Anyway, Nick is a fisherman who at the beginning of the film is getting ready to call it a day. His crew is made up of two middle aged doofs and one, say it with me now, Token Black Guy. It pains me to see this keep happening, and you’d be right in thinking I feel redundant in pointing out the cliché by now, but The Fog does nothing to quell my cynicism. The character’s name is Spooner, he’s the wacky comic relief, and all of his spooked moments made me think of Shaggy from Scooby-Doo (G-g-g-g-ghost!). Not really doing much for the advancement of blacks in film, I know.

As Spooner is bringing up the anchor so they can head back home it gets caught on a bunch of very “curse-ed” items. This scene is played like it’s the most terrifying spectacle you’ll ever see, though unless you’re truly rattled by a hitched anchor you’d probably benefit from a lighter film. These items, including a watch and nasty old brush, wash ashore and start messing with the islanders. And of course there’s the titular fog, which slowly but surely kills everyone deemed not important to the story.

Speaking of this story, and speaking of being not important, well, they’re one in the same. This movie could make any pair of eyeballs glaze over, despite its utterly lame attempt to inject a mystery into the proceedings. Yes, a mystery ladies and gentlemen, complete with clues, red herrings, interviews, and the like. Too bad I couldn’t muster up the energy to care, and when the full details behind the origin of the fog were revealed it didn’t even make me blink (I think it had something to do with leprosy and…I dunno, pixies).

The Fog is also not at all scary, depending solely upon cheap computer effects, a booming soundtrack, and an abundant supply of cheap shocks to manipulate its viewers. Why in this day and age do we still have the old switcheroo wherein we’re supposed to think someone is about to be attacked only to have the “evil force” behind them turn out to be a loved one? Who thinks wet footprints, malfunctioning laptops, hair brushes that burst into flame, It’s Only a Dream sequences, and dogs barking register as being even the slightest bit frightful? The movie’s rated PG-13 for the love of God, so it’s not like we’re even going to see some decent gore. Heck, the one sex scene in the picture is almost always obscured by a shower door. Where’s the grit nowadays?

So what did I mean by Foolish Outcome Generated anyhow? Well, I’ve decided it would be best not to go into spoilers here, but let’s just say The Fog has one of the least satisfying conclusions I’ve seen in quite some time. Things are moving along, people are getting the axe left and right, and then boom, the credits are rolling. I had no idea why the plot resolved itself the way it did, and this utter confusion made me resent the movie all the more. It’s as if the writer really had no idea how to finish the script and just threw in a pathetic Deus ex Machina in order to get his paycheck.

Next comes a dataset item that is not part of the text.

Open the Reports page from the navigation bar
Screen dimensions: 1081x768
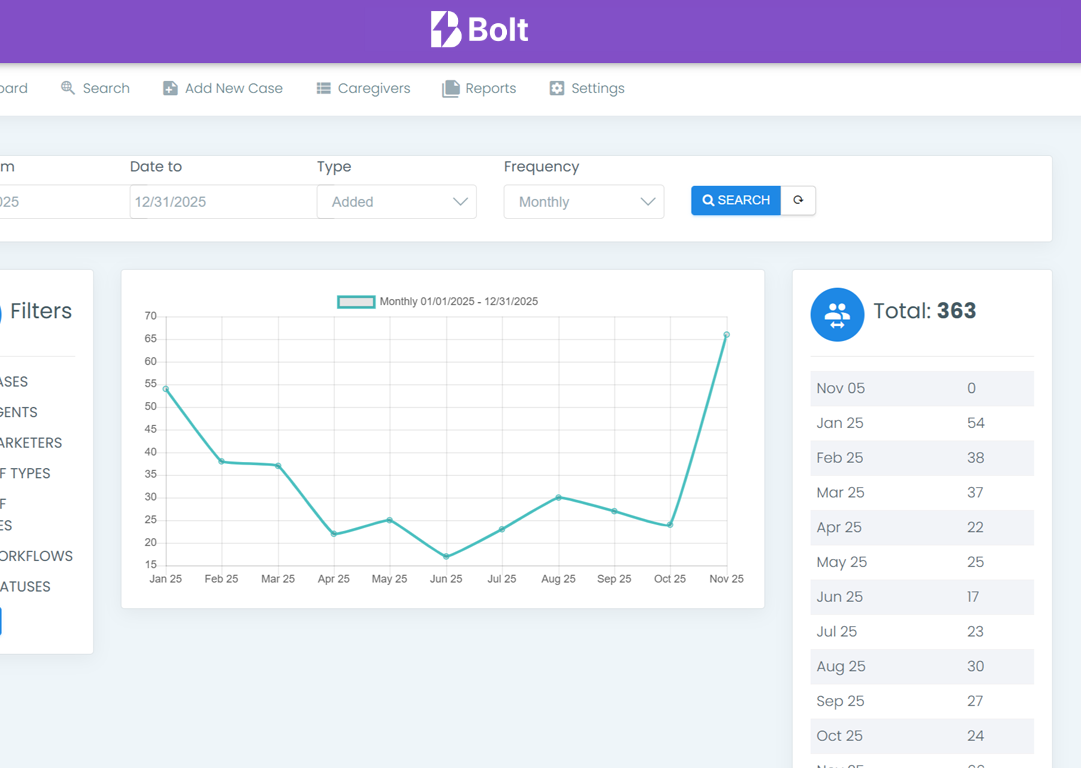(x=479, y=88)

Okay, so it’s Halloween, and yeah, you may feel like checking out a supposedly scary film to celebrate the festivities, but there are dozens of titles awaiting you at your local video store that will provide more chills than The Fog. Heck, rent the original, which again, I have not seen, but surely cannot be any worse than what I saw last night. You deserve to keep some money in your pocket, right? Right.